- _TEXTO FORNECIDO_
----

Sobre a frase do chileno, em entrevista, de que “hoje é a Ucrânia, mas talvez amanhã poderia ser conosco”, Lula apontou a falta de experiência do jovem colega. “É uma visão dele. Eu não tenho porque concordar com o Boric”, destacou
O presidente Lula afirmou, em entrevista coletiva nesta quarta-feira (19) na Bélgica, que o presidente do Chile, Gabriel Boric, estava muito afobado na reunião da CELAC/UE ao tratar da questão da guerra.
A afirmação do líder brasileiro foi em relação à reclamação do chileno de que “os líderes latino-americanos ficaram dois dias debatendo se a guerra era na Ucrânia ou contra a Ucrânia”. Ele também disse que “hoje é a Ucrânia, mas talvez amanhã poderia ser conosco”.
Lula esclareceu que, “primeiro, não se passou dois dias discutindo a Ucrânia. Sabe, todos nós sabemos o que pensa a Europa do que está acontecendo entre Ucrânia e Rússia. Todos nós sabemos o que pensa a América Latina. Eu não tenho porque concordar com o Boric. É uma visão dele. Eu acho que a reunião foi extraordinária. Foi extraordinária a reunião”.
“Possivelmente, sabe, a falta de costume de participar dessas reuniões faça com que um jovem seja mais sequioso. Mais apressado. Mas as coisas acontecem assim”, acrescentou o presidente. “A reunião foi, do meu ponto de vista, extraordinária. A mais madura reunião que eu participei entre Mercosul e União Europeia. Entre América Latina e União Europeia. Foi a mais importante reunião que eu participei. Mais madura. Onde se discutiu os temas que precisava se discutir. E se chegou a um documento que foi extremamente razoável, de interesse de todo mundo”, disse Lula.

----

- _CONJUNTO DE TAREFAS_
a - Indique se cada afirmação a seguir está de acordo com a notícia sobre Lula e Boric. Responda sim ou não e cite literalmente as palavras da notícia que decidem a resposta. (i) Lula deu a entrevista coletiva na Bélgica. (ii) Lula confirmou que a reunião passou dois dias discutindo a Ucrânia. (iii) Lula considerou a reunião a mais madura de que participou entre Mercosul e União Europeia.
b - Transcreva da notícia sobre Lula e Boric, sem nenhuma alteração, todo o trecho que vai de “Sobre a frase” até “questão da guerra.”.

(Entradas para localizar textos e elementos)
----

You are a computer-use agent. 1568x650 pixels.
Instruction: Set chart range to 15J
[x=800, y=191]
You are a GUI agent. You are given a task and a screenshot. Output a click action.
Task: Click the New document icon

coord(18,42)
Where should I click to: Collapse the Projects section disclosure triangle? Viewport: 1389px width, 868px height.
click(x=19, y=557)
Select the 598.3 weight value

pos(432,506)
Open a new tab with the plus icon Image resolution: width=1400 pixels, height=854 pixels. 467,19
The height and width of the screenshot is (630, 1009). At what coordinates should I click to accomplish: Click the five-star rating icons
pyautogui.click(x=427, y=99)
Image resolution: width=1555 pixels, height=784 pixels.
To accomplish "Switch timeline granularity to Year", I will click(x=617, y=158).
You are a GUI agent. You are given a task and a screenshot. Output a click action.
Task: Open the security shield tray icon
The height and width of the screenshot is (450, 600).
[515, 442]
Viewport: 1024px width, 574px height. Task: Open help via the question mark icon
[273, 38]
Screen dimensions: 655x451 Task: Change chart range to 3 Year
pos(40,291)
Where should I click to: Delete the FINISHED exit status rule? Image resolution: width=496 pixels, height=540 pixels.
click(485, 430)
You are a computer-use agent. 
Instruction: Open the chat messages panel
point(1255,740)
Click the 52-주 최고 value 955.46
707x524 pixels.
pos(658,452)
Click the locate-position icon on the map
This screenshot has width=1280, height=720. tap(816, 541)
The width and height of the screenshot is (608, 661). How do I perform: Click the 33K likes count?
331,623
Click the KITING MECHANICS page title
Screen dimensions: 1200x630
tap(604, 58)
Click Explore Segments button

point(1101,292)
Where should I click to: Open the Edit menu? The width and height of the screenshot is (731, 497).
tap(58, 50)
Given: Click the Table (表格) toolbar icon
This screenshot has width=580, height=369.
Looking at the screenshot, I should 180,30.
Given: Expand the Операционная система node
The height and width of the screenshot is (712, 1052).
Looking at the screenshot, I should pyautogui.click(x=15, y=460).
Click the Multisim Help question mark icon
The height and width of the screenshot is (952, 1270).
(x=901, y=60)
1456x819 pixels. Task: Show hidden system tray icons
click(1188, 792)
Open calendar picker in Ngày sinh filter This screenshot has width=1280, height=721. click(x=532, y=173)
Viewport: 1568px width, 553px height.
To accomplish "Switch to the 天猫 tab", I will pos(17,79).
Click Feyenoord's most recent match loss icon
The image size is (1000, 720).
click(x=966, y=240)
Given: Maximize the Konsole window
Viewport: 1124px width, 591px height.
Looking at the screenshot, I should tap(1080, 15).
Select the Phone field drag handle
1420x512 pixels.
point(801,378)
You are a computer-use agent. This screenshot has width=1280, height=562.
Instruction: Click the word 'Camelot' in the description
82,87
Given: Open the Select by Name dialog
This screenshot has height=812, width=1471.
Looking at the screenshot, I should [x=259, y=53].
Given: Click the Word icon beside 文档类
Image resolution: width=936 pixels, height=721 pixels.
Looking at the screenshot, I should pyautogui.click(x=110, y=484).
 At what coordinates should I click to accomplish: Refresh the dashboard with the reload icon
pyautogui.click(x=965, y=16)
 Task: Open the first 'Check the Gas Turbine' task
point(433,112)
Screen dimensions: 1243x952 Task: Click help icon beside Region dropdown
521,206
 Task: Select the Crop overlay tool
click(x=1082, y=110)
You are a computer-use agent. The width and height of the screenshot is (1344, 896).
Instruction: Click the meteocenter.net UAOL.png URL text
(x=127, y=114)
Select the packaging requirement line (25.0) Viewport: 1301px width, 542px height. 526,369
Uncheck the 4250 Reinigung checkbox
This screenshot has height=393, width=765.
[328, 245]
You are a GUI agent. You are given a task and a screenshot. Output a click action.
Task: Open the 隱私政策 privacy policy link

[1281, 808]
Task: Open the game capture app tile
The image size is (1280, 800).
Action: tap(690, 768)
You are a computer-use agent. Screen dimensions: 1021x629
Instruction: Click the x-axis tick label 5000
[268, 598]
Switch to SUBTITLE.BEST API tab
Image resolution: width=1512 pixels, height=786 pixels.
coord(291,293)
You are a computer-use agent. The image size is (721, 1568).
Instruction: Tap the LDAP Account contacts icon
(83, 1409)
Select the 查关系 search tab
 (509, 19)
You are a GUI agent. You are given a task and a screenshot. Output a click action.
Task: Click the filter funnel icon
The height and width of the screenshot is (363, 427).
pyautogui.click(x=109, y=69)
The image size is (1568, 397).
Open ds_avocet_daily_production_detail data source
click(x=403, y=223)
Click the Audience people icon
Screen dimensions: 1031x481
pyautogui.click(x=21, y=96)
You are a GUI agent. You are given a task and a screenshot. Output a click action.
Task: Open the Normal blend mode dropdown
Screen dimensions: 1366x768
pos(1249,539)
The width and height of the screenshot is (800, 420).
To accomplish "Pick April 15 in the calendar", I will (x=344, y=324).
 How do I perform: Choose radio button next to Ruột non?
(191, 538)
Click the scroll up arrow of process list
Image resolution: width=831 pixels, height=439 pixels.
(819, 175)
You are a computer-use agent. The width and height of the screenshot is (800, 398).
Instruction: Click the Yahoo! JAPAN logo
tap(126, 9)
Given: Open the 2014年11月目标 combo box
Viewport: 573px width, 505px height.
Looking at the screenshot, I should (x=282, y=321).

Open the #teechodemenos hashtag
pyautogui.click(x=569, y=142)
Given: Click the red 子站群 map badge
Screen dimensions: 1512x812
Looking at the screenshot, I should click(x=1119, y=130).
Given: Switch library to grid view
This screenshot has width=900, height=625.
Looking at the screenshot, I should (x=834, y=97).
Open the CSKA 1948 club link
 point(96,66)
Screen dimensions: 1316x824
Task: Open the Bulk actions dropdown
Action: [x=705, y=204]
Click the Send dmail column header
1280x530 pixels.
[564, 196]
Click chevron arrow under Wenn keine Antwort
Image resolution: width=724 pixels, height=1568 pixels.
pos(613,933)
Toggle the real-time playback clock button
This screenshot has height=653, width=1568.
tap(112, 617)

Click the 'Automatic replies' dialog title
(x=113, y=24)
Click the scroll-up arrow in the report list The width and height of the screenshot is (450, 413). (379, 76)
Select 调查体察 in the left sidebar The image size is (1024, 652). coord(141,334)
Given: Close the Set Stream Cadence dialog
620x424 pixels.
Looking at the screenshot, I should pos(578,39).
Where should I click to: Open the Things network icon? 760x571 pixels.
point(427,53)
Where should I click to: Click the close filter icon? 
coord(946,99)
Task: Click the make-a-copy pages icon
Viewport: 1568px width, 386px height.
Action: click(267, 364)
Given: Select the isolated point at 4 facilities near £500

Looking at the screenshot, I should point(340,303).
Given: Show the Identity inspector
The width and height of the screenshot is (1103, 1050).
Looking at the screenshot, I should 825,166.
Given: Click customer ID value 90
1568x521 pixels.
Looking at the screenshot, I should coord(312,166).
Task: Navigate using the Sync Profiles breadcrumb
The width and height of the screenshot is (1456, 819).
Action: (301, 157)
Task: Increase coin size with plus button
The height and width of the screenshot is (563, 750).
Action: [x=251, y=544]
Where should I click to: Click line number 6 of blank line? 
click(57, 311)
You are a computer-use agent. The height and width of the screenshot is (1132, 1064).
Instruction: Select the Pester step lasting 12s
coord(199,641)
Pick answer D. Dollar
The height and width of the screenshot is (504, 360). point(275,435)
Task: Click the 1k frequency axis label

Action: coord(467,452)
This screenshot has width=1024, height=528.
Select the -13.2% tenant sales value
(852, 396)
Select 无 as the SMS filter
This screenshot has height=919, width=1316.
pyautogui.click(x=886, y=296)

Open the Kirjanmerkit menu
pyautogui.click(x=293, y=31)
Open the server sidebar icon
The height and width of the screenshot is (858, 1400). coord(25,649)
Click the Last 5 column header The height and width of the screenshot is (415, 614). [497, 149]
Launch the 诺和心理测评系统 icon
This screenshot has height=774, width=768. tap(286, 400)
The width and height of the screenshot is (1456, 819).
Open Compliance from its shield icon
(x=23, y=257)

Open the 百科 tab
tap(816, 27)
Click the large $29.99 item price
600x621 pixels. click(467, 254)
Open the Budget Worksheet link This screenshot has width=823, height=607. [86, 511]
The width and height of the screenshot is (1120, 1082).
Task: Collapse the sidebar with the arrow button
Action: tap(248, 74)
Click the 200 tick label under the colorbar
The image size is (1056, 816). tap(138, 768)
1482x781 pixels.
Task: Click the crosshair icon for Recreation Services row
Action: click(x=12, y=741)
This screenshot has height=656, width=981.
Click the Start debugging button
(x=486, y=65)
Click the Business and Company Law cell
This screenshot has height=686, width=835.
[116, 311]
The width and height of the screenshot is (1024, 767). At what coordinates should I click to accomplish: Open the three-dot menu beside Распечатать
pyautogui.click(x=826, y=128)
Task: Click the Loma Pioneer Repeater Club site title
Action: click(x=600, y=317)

----

- _RESPOSTAS DO EXERCÍCIO_
a -
(i) Sim: “em entrevista coletiva nesta quarta-feira (19) na Bélgica”.
(ii) Não: “primeiro, não se passou dois dias discutindo a Ucrânia”.
(iii) Sim: “A mais madura reunião que eu participei entre Mercosul e União Europeia”.

b -
Sobre a frase do chileno, em entrevista, de que “hoje é a Ucrânia, mas talvez amanhã poderia ser conosco”, Lula apontou a falta de experiência do jovem colega. “É uma visão dele. Eu não tenho porque concordar com o Boric”, destacou
O presidente Lula afirmou, em entrevista coletiva nesta quarta-feira (19) na Bélgica, que o presidente do Chile, Gabriel Boric, estava muito afobado na reunião da CELAC/UE ao tratar da questão da guerra.